TASK DESCRIPTION. For each line below, check whether "with" is present. Report how many lines have it, nothing else.

(Stored data)
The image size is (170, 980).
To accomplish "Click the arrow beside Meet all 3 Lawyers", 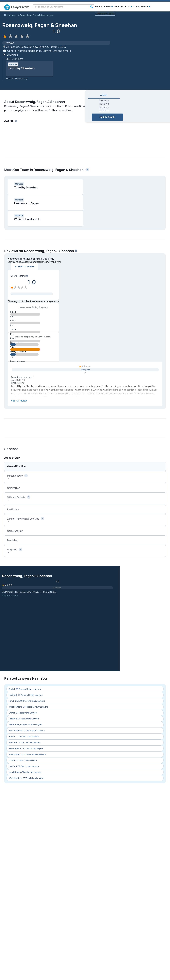I will (27, 79).
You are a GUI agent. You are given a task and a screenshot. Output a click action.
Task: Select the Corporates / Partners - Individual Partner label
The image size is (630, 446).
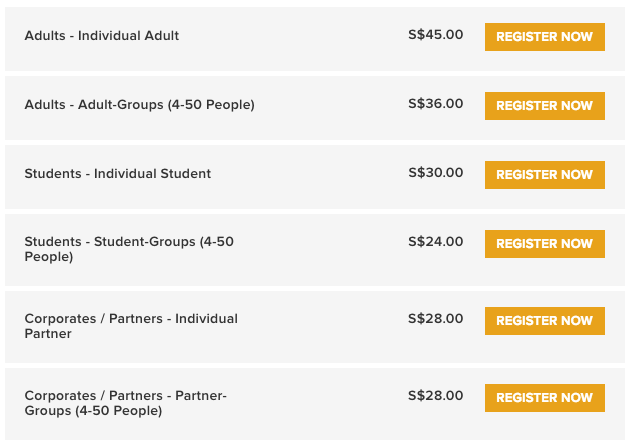[131, 326]
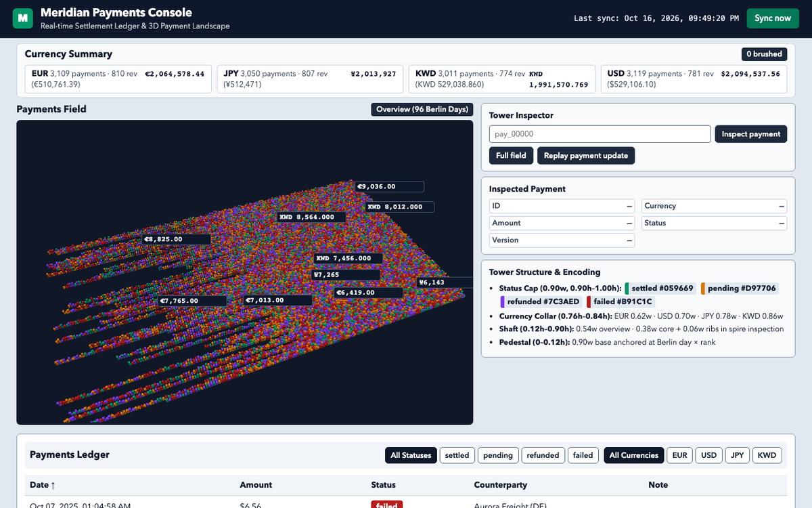This screenshot has height=508, width=812.
Task: Filter ledger by failed status
Action: coord(583,455)

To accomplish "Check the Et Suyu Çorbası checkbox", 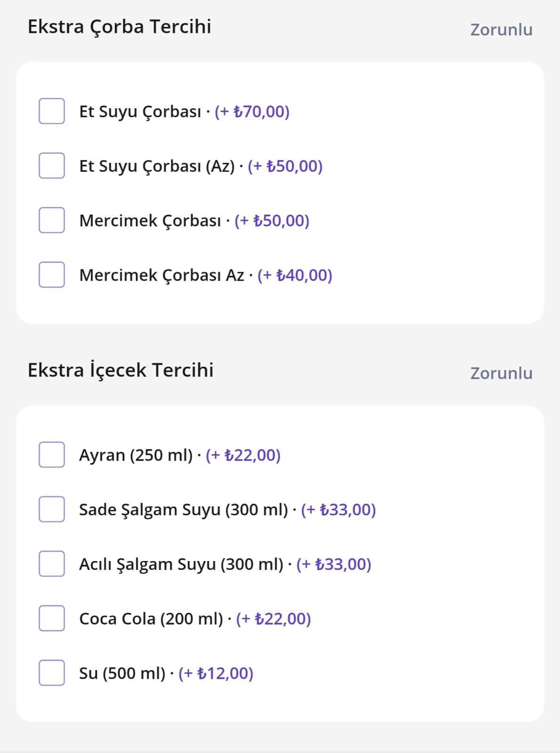I will 52,111.
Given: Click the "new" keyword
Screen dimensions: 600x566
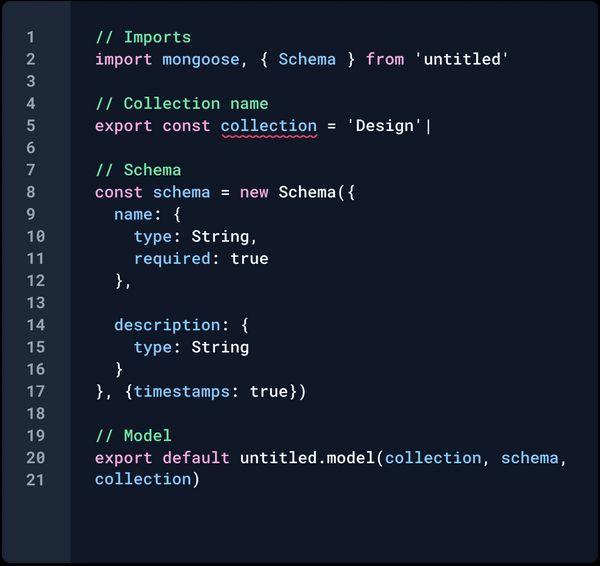Looking at the screenshot, I should point(254,192).
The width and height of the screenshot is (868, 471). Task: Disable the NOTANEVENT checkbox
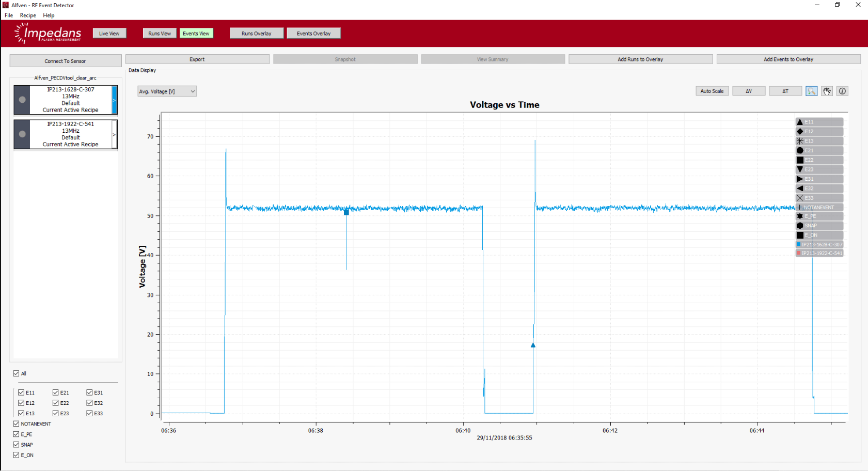16,423
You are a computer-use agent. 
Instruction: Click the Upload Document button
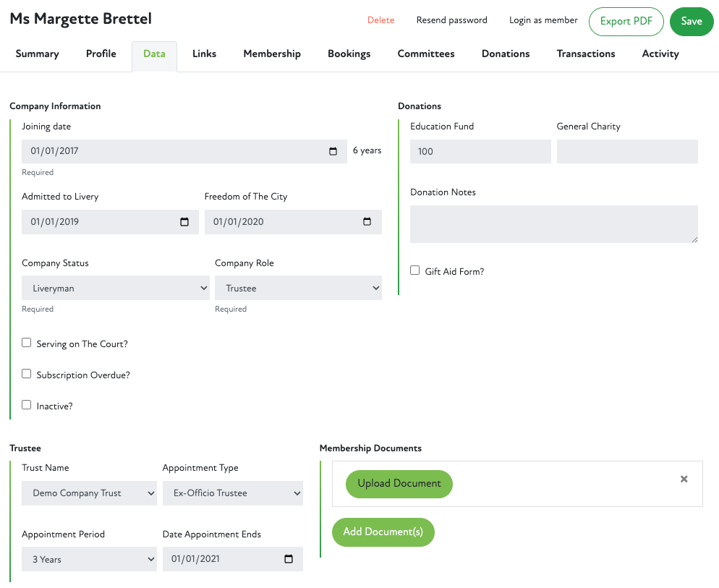[x=399, y=484]
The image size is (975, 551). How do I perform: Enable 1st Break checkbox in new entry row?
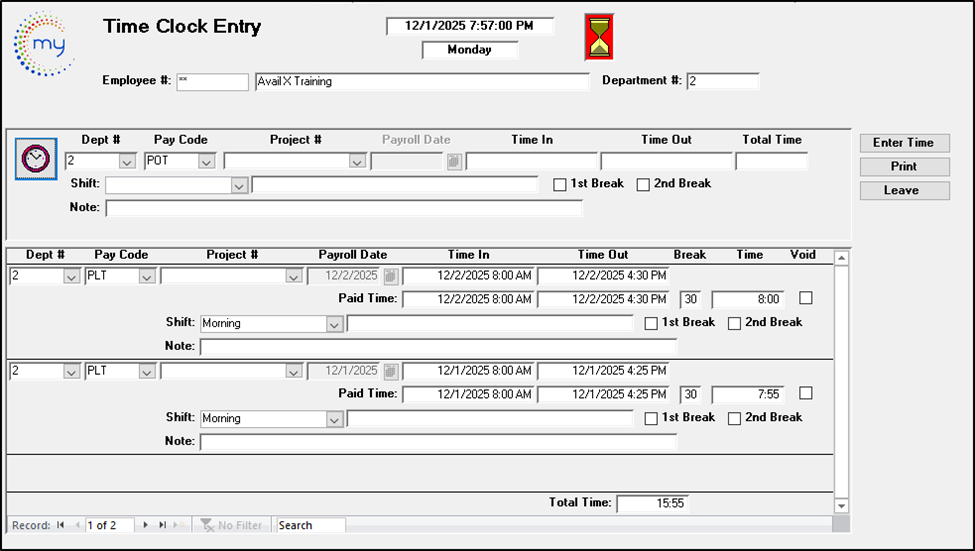pos(560,184)
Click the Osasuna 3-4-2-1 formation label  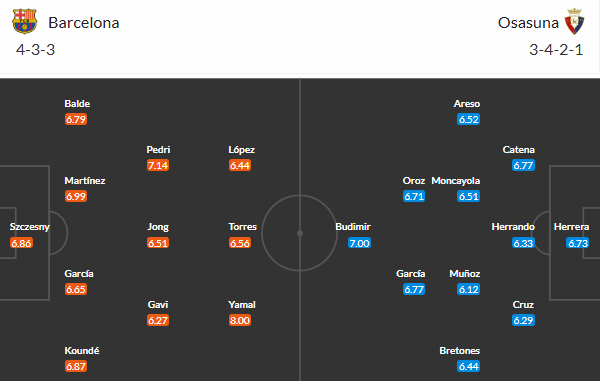pyautogui.click(x=556, y=50)

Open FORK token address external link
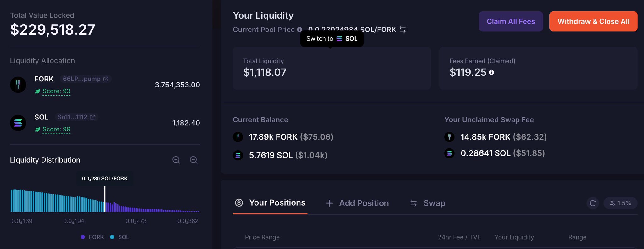pyautogui.click(x=106, y=79)
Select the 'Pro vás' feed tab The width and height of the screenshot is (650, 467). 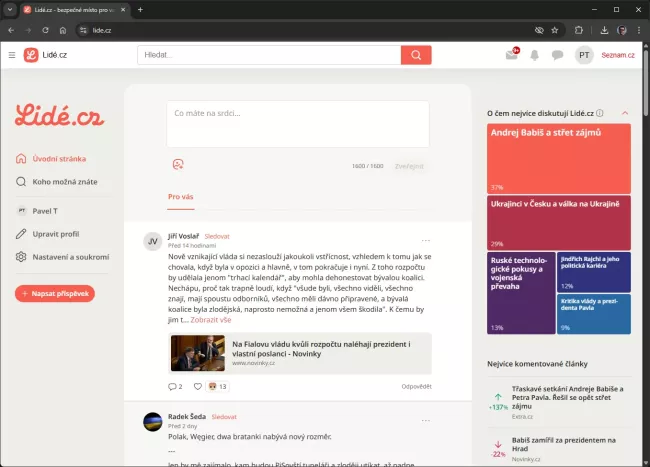180,197
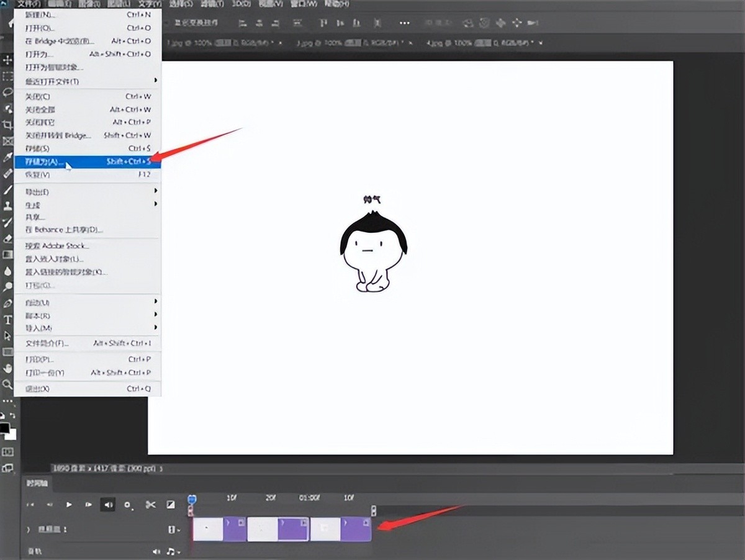Play the timeline animation
The height and width of the screenshot is (560, 745).
[69, 505]
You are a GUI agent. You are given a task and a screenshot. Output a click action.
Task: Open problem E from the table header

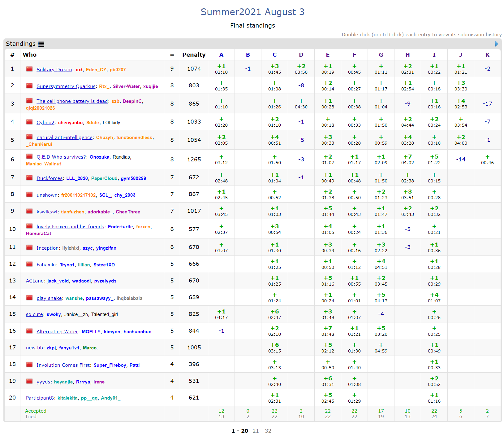tap(328, 55)
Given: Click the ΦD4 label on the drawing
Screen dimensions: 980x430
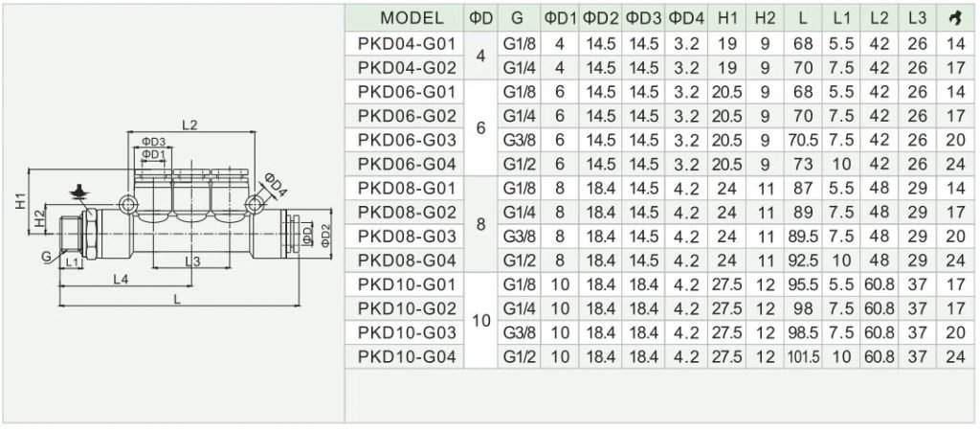Looking at the screenshot, I should click(274, 186).
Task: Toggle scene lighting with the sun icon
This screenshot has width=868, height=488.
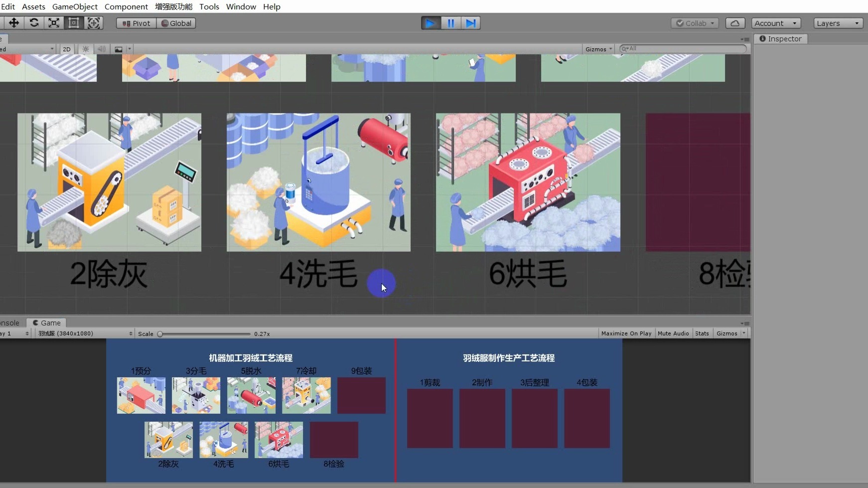Action: [x=86, y=49]
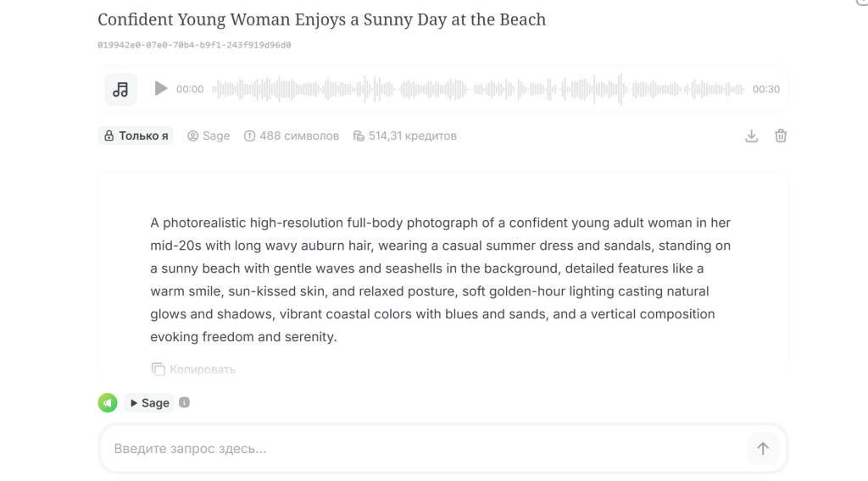Click the "Confident Young Woman" title
Image resolution: width=868 pixels, height=481 pixels.
(x=321, y=19)
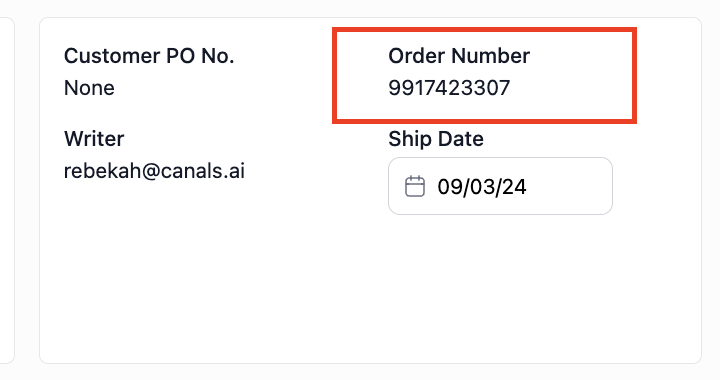Click the Order Number label
720x380 pixels.
tap(459, 56)
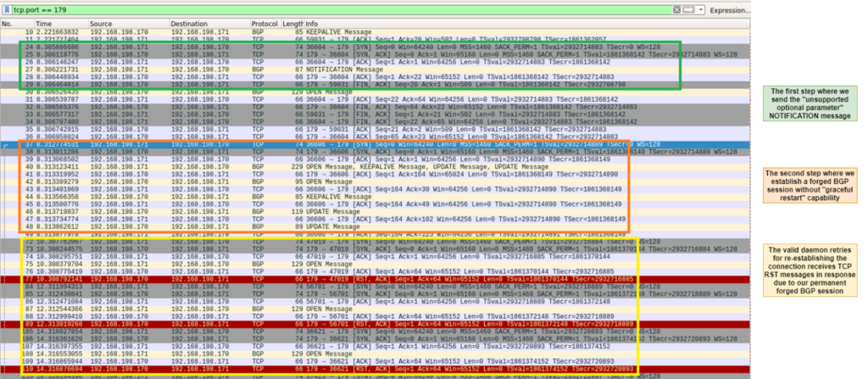Click the Info column header
The height and width of the screenshot is (379, 868).
313,24
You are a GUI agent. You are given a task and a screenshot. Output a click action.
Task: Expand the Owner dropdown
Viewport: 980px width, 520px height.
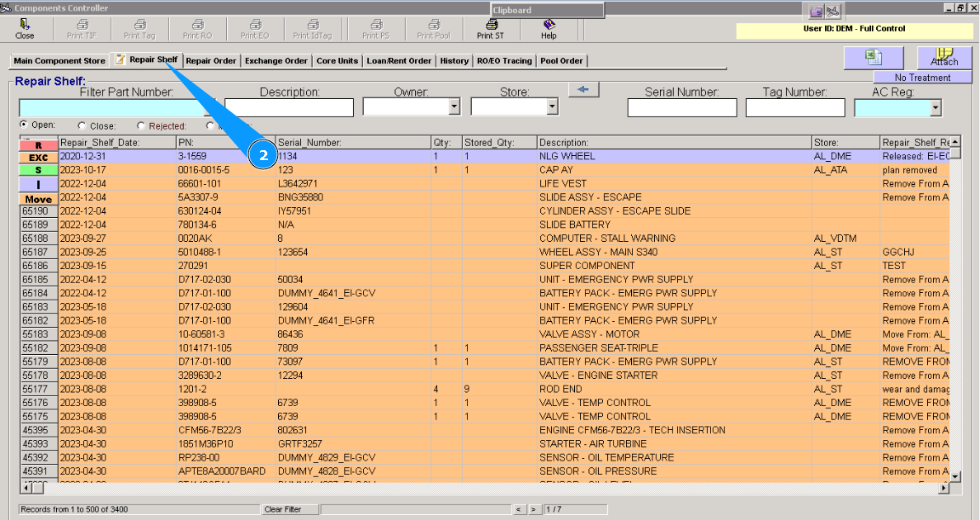click(x=454, y=107)
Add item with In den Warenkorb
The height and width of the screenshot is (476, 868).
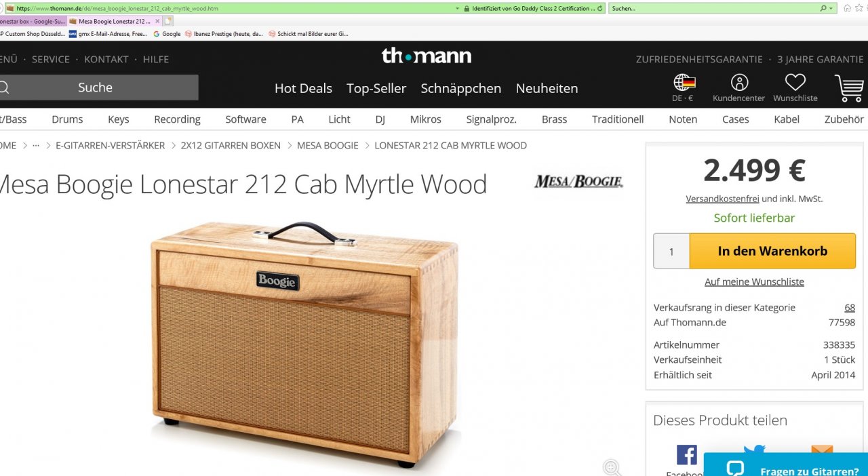772,251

RESPONSE TO THE EXERCISE. 2